_What is expected_: Use the entries below and reproduce exactly the lines from the one containing "Click the 保存 button" down to the one containing "Open the 11:30", both of them included.

[[ Data for analysis open ]]

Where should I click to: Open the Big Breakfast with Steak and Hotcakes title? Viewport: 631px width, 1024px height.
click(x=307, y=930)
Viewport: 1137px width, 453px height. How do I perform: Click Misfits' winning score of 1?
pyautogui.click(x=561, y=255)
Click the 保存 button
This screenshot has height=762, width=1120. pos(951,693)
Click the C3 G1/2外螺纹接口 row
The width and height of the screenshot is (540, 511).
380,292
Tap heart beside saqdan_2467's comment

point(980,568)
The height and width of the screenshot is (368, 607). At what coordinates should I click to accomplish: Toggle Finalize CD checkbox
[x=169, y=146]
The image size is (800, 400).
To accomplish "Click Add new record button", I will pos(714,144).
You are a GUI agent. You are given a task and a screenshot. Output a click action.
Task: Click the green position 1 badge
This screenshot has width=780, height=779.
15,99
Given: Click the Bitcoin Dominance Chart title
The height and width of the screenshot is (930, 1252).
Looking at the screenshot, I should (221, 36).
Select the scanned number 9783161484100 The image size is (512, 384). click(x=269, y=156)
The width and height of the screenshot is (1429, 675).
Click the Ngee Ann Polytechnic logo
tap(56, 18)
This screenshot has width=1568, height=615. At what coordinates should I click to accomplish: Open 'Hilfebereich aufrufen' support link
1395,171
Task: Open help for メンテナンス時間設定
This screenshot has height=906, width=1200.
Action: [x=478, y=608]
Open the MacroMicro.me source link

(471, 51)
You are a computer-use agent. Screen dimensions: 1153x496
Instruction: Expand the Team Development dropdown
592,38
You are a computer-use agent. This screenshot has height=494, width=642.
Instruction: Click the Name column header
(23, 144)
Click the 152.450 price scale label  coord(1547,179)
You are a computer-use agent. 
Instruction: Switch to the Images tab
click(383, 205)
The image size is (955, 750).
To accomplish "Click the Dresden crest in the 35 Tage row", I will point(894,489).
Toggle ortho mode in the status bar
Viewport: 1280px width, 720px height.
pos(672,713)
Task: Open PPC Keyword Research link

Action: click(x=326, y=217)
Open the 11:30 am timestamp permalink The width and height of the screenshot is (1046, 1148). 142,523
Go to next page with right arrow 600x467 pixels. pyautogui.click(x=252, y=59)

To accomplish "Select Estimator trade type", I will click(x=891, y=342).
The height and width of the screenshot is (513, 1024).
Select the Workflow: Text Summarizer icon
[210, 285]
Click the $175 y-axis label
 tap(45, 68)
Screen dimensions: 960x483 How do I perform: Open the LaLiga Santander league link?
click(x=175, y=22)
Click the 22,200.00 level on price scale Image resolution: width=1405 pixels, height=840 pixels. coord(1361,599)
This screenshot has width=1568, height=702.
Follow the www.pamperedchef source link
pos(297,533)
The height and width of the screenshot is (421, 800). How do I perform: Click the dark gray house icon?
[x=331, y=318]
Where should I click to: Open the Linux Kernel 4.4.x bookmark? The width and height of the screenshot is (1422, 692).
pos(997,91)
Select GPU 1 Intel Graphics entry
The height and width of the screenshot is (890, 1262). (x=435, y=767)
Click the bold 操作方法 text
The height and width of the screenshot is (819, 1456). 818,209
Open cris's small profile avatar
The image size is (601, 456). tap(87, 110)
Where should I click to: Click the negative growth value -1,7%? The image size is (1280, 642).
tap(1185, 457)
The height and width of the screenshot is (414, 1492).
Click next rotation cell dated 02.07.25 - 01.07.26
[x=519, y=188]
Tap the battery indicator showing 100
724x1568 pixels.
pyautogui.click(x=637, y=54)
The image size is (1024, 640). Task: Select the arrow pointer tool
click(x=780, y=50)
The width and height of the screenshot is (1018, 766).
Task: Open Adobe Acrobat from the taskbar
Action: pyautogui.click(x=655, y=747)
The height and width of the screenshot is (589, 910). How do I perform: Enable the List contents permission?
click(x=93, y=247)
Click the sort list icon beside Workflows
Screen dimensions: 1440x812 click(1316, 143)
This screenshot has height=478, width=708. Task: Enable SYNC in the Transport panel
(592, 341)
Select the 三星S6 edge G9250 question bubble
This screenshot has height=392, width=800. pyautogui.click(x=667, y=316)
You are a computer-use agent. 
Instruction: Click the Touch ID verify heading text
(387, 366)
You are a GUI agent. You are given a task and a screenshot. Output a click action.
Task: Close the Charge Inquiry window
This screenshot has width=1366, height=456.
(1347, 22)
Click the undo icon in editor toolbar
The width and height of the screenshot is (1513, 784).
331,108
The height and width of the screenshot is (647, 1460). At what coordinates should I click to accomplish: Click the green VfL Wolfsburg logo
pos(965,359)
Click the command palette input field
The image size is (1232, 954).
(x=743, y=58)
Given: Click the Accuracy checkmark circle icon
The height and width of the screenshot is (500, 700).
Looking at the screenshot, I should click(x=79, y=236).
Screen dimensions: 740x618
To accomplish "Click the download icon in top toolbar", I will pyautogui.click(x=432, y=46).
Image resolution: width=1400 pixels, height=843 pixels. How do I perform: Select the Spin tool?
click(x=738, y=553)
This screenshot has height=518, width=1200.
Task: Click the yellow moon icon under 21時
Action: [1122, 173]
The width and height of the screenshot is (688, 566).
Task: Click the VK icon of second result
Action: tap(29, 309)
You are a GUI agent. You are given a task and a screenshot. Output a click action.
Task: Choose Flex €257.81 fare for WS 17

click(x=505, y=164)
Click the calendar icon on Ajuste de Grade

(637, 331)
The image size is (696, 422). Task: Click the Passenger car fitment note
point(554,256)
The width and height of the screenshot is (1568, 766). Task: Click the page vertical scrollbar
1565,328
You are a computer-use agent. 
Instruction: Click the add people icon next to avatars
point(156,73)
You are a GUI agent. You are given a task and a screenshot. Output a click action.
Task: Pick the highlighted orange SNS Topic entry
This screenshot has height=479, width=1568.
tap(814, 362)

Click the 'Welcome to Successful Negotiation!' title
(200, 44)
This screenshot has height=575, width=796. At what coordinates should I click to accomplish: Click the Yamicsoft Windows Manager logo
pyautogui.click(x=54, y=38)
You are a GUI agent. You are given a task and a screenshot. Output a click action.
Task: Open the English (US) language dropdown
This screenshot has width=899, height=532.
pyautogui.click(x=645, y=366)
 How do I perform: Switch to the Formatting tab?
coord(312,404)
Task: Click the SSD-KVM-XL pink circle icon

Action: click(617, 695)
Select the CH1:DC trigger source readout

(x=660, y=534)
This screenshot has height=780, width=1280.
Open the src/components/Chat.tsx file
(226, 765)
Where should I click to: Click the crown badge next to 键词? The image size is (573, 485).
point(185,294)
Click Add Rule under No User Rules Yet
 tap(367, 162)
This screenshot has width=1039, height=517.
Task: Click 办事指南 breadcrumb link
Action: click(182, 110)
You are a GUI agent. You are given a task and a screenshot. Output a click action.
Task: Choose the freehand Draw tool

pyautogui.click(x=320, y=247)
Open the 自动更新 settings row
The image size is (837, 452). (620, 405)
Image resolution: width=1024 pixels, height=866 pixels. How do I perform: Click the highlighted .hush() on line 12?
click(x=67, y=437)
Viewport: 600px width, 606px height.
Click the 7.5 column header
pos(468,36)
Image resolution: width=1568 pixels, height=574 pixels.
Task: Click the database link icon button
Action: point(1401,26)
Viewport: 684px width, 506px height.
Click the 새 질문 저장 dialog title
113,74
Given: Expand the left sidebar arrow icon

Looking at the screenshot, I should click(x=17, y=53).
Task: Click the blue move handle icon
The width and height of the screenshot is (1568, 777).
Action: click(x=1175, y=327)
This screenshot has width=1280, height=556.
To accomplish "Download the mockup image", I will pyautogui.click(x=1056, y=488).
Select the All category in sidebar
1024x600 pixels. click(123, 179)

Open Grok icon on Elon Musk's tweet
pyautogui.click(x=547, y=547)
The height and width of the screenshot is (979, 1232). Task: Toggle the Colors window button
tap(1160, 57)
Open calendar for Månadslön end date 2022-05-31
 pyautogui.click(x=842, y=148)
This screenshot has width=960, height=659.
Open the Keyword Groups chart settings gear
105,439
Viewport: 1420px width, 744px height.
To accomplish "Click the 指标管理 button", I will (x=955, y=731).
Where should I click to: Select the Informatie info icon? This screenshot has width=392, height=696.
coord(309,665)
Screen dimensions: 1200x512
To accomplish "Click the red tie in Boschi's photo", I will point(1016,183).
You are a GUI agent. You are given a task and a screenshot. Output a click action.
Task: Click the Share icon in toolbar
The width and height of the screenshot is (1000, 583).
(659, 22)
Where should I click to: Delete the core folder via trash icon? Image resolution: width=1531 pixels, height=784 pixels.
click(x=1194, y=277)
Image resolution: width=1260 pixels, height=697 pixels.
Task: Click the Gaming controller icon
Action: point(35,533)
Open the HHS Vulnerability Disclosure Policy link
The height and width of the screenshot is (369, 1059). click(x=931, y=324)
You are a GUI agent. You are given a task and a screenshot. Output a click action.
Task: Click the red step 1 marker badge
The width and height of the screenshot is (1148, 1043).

[[ Data for analysis closed ]]

_Exercise output_:
Click the 保存 button
This screenshot has height=762, width=1120. pos(951,693)
Click the C3 G1/2外螺纹接口 row
The width and height of the screenshot is (540, 511).
380,292
Tap heart beside saqdan_2467's comment

point(980,568)
The height and width of the screenshot is (368, 607). At what coordinates should I click to accomplish: Toggle Finalize CD checkbox
[x=169, y=146]
The image size is (800, 400).
To accomplish "Click Add new record button", I will pos(714,144).
You are a GUI agent. You are given a task and a screenshot. Output a click action.
Task: Click the green position 1 badge
This screenshot has width=780, height=779.
15,99
Given: Click the Bitcoin Dominance Chart title
The height and width of the screenshot is (930, 1252).
Looking at the screenshot, I should (221, 36).
Select the scanned number 9783161484100 The image size is (512, 384). click(x=269, y=156)
The width and height of the screenshot is (1429, 675).
Click the Ngee Ann Polytechnic logo
tap(56, 18)
This screenshot has width=1568, height=615. At what coordinates should I click to accomplish: Open 'Hilfebereich aufrufen' support link
1395,171
Task: Open help for メンテナンス時間設定
This screenshot has height=906, width=1200.
Action: [x=478, y=608]
Open the MacroMicro.me source link

(471, 51)
You are a computer-use agent. Screen dimensions: 1153x496
Instruction: Expand the Team Development dropdown
592,38
You are a computer-use agent. This screenshot has height=494, width=642.
Instruction: Click the Name column header
(23, 144)
Click the 152.450 price scale label  coord(1547,179)
You are a computer-use agent. 
Instruction: Switch to the Images tab
click(383, 205)
The image size is (955, 750).
To accomplish "Click the Dresden crest in the 35 Tage row", I will point(894,489).
Toggle ortho mode in the status bar
Viewport: 1280px width, 720px height.
pos(672,713)
Task: Open PPC Keyword Research link

Action: click(x=326, y=217)
Open the 11:30 am timestamp permalink The width and height of the screenshot is (1046, 1148). 142,523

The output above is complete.